OpenAI CEO Sam Altman wants everyone to calm down about artificial general intelligence. Again.

"Twitter hype is out of control again," Altman posted on X Monday, pulling back from weeks of cryptic teasers and bold predictions about the company's latest AI model, o3. "We are not gonna deploy AGI next month, nor have we built it."

“[Please] chill and cut your expectations 100x!” he wrote.

Such statements seem like a sharp U-turn from Altman's recent blog post where he claimed OpenAI knew how to build AGI and predicted people would be working hand in hand with AI agents this year. He even suggested superintelligence could emerge "in a few thousand days."
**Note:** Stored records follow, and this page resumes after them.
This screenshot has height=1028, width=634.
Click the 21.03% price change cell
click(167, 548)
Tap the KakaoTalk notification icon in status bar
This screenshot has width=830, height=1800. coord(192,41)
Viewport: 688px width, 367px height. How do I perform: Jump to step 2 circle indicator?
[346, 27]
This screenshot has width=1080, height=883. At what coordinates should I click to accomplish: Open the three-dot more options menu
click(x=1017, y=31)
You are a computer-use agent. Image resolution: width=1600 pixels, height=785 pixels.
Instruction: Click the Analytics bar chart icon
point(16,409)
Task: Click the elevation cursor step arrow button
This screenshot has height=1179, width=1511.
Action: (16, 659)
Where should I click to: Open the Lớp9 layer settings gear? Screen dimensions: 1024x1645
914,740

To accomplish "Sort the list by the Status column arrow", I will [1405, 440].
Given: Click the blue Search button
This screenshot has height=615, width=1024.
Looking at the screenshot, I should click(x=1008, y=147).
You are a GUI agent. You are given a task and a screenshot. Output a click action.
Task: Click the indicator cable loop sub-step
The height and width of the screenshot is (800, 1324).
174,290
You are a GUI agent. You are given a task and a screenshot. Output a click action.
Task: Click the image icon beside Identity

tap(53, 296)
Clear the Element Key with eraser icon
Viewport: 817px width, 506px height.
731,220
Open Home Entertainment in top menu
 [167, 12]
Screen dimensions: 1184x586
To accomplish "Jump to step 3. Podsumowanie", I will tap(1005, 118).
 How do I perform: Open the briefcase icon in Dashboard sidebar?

“We are now confident we know how to build AGI as we have traditionally understood it," Altman wrote on Jan. 5. "We believe that, in 2025, we may see the first AI agents ‘join the workforce’ and materially change the output of companies.”

That kind of talk sent the AI community into a frenzy. But while Altman even theorized about the advent of superintelligent tools, other experts were more skeptical about the hype of using vague terms or grasping for mushy, imprecise definitions rather than standards.

“When considering what Altman said about AGI-level AI agents, it's important to focus on how the definition of AGI has been evolving," Humayun Sheikh, CEO of Fetch.ai and Chairman of the ASI Alliance, told Decrypt. "AGI has not yet reached a level of true sentience, and I don’t believe it will for quite some time.”

This isn't the first time Altman has had to walk back his own hype. After hyping up GPT-4o's capabilities, he later dismissed his own claims and called ChatGPT “mildly embarrassing at best.”

Do you see a pattern? Some people do:

Altman himself has reflected on how people debate the potential impact of new AI models, only to end up demanding more capabilities as models fail to meet their expectations.

As usual, Altman sprinkled in some scintillating promises to adorn his otherwise disappointing tweet. The OpenAI CEO said his company has some "cool stuff" in the pipeline, just don't expect it to pass the Turing test anytime soon. He did confirm in an earlier X post that OpenAI o3 mini, a weaker version of the full o3 reasoning model, is just a few weeks away.

OpenAI did not respond to requests for comment about specific capabilities of the o3 model or timelines for its release.